Certain members of the Supreme Court appear today to be . . . consider[ing] evolving, contemporary legal judgments and policy preferences of other nations. It appears to reflect a view that such foreign legal judgments and policy preferences are somehow relevant in defining the terms and limits of our Constitution.
The legal judgments and preferences of other nations are "somehow relevant" to applying the Constitution because all nations deal with similar human struggles. Americans are not genetically abnormal. Ideas of fairness, justice, and freedom are usually understood to apply universally without respect to geographic location. To suggest otherwise -- that justice or immoral conduct depends upon location or culture -- is to support relativism. I note the irony that conservatives often attack their opponents as relativists and claim Truth is not relative. If truths are not relative, looking to other cultures institutions for guidance should be natural and appropriate.
[T]he growing tendency by some members of the Court to look to precedents from overseas in construing the Constitution has a direct impact on [the Department of Justice's] work.
I believe Gonzales gets the issue wrong on a basic level. He say the Court is looking to overseas cases in construing the Constitution. The Court does not look to foreign cases to construe the Constitution, rather they look to foreign cases as a source of thoughtful decisionmaking, and possibly as helpful in applying the policies outlined in the Constitution. It is important to distinguish between construing the constitution and applying a doctrine based on that construction.
Applying the Constitution requires the application of facts and logic. For example, the Constitution says that no State shall "deny to any person within its jurisdiction the equal protection of the laws." What "equal protection" is depends upon how we factually understand the world around us. At the time of the passage of the Fourteenth Amendment women were widly considered (by men) less intelligent and capable in many ways than men. Laws that restricted women from managing property or becoming members of the bar might not be unconstitutional under this archic belief system because treating women differently would be completely rational and appropriate. However, this view was incorrect. Knowing what we do today, discriminating based upon gender in these ways is abhorrent. The Constitution did not change, but our application of the Constitution changed depending upon the facts as we know them.

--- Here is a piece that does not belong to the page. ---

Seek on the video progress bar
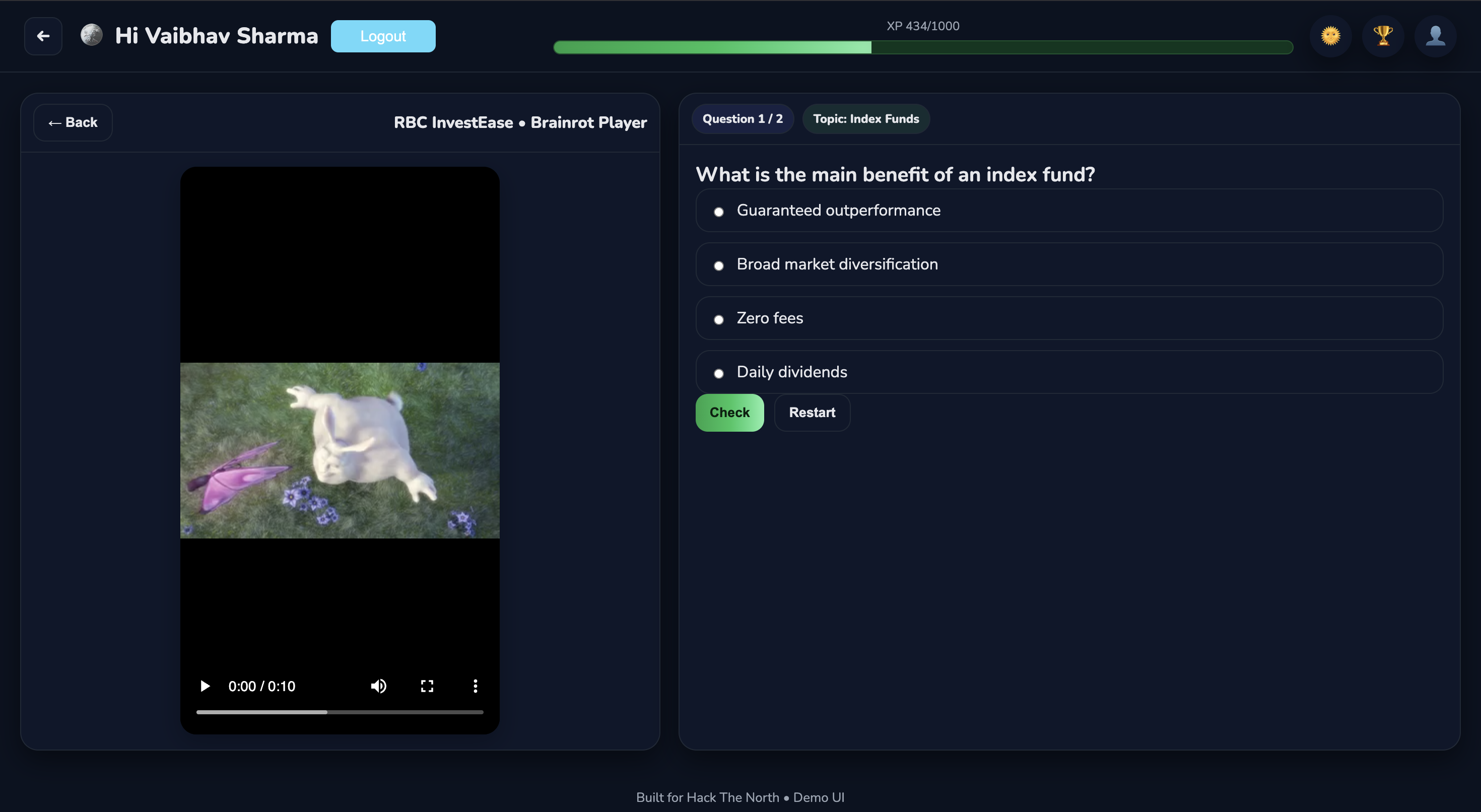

Foreign case law can assist in applying the basic principals of the constitution because other courts have faced similar problems in deciding what fundamental right human beings have; similar issues of contested facts have been presented; or similar policy issues must be balanced. Just as the Court can look to lower court decisions and law review articles, looking to foreign cases allows for another perspective on a difficult issue. Why should the Court be excluded from reading (and pointing to in its opinions) foreign opinions when it can cite to any third rate law professor without any controversy?

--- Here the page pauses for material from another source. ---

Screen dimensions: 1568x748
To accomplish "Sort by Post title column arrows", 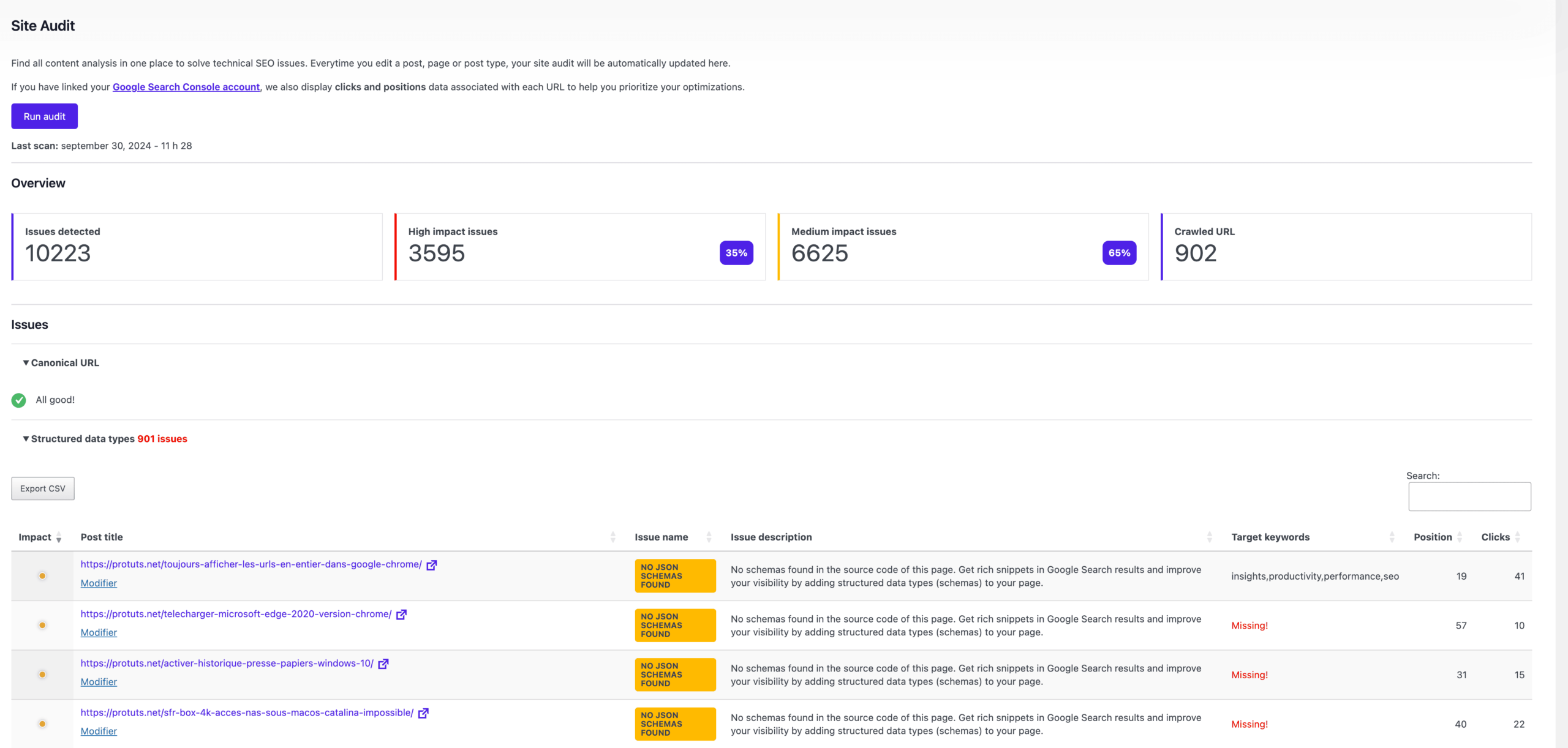I will [x=612, y=537].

I think it trivializes constitutional inquiry if we cite foreign sources to provide additional support for a conclusion that we already were going to reach based on more traditional sources.He appears to believe a the result in a case flows directly from "sources," leaving out the fact that applying a general principal of law in a particular case takes facts and logical reasoning. Whether executing juveniles is cruel depends may depend upon our understanding of brain development and the probable effects of such a law (execution would be less "cruel" if it acted as a strong deterrent to crime). All nations -- save the US -- had banned the execution of those convicted as juveniles; looking to the reasons and facts that supported those decisions is important. These foreign opinions can be considered traditional sources under a different title.
This ties into the basic questions of how the Constitution should be interpreted. If you are a certain type of originalist, which I will call a strong-originalist, the Equal Protection Clause could not be used to strike down laws barring them from becoming lawyers or laws that give exclusive control of a wife's property to the husband. Nor could the Constitution have required desegregation of schools. At the time of the passage of the Fourteenth Amendment the authors and the public enacting the law never expected it would overturn these practices. Looking to the expectations of the framers and the public, a large amount of discrimination based on race and gender is acceptable under the Fourteenth Amendment.

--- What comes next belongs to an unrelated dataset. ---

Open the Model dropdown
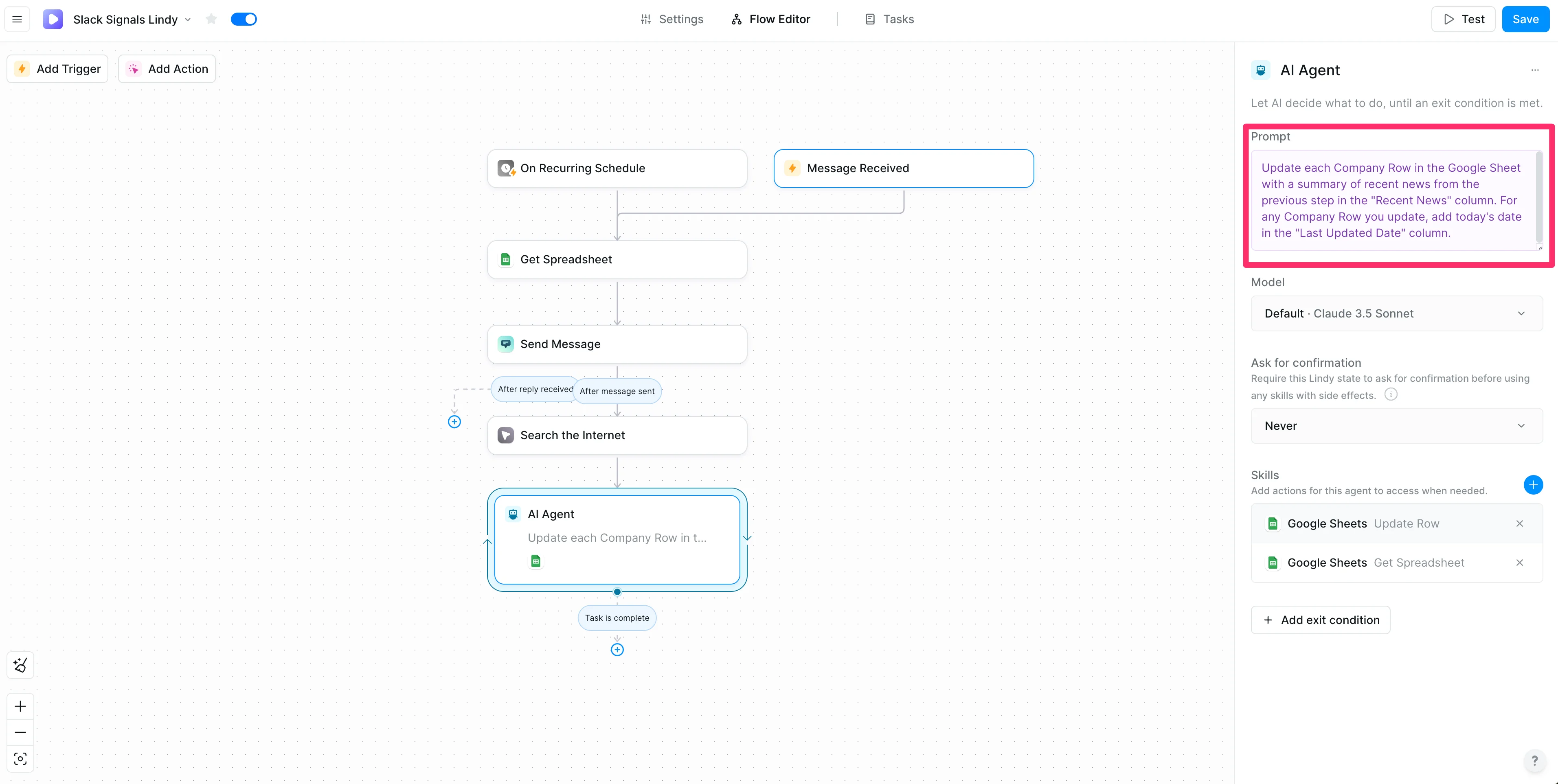The width and height of the screenshot is (1558, 784). pyautogui.click(x=1396, y=313)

This form of originalism is supported only when it doesn't embarrass the proponent. Originalists don't like to argue Brown v. Board of Education was decided incorrectly because it makes them look like racist assholes, but they might not be afraid to condemn homosexuals as unprotected by the Constitution based on the 1850's understanding that homosexuality is immoral (because they don't mind looking like anti-homosexual bigots). And they don't mind applying strong-originalism to the scope of the Commerce Clause. And to add to the hypocrisy, they often claim affirmative action programs are unconstitutional, when they would clearly be allowed under an originalist understanding.
Frankly, I don’t know how we begin to identify the relevant universe of foreign sources and precedents that might be deemed persuasive by one or more Justices."Whaaaa! Its really hard work to look at foreign law!"
My point is simply that relying on foreign law to interpret our Constitution appears to create more problems than solutions.My point is that the Court does not rely on foreign law.
Mostly, the argument against citing foreign law is just hyperbole meant to fire up the judge-hating, ten-commandments crowd:
Those who seek to enshrine foreign and international law in our Constitution through the courts...Who are "those" I wonder. Nobody I have ever read about.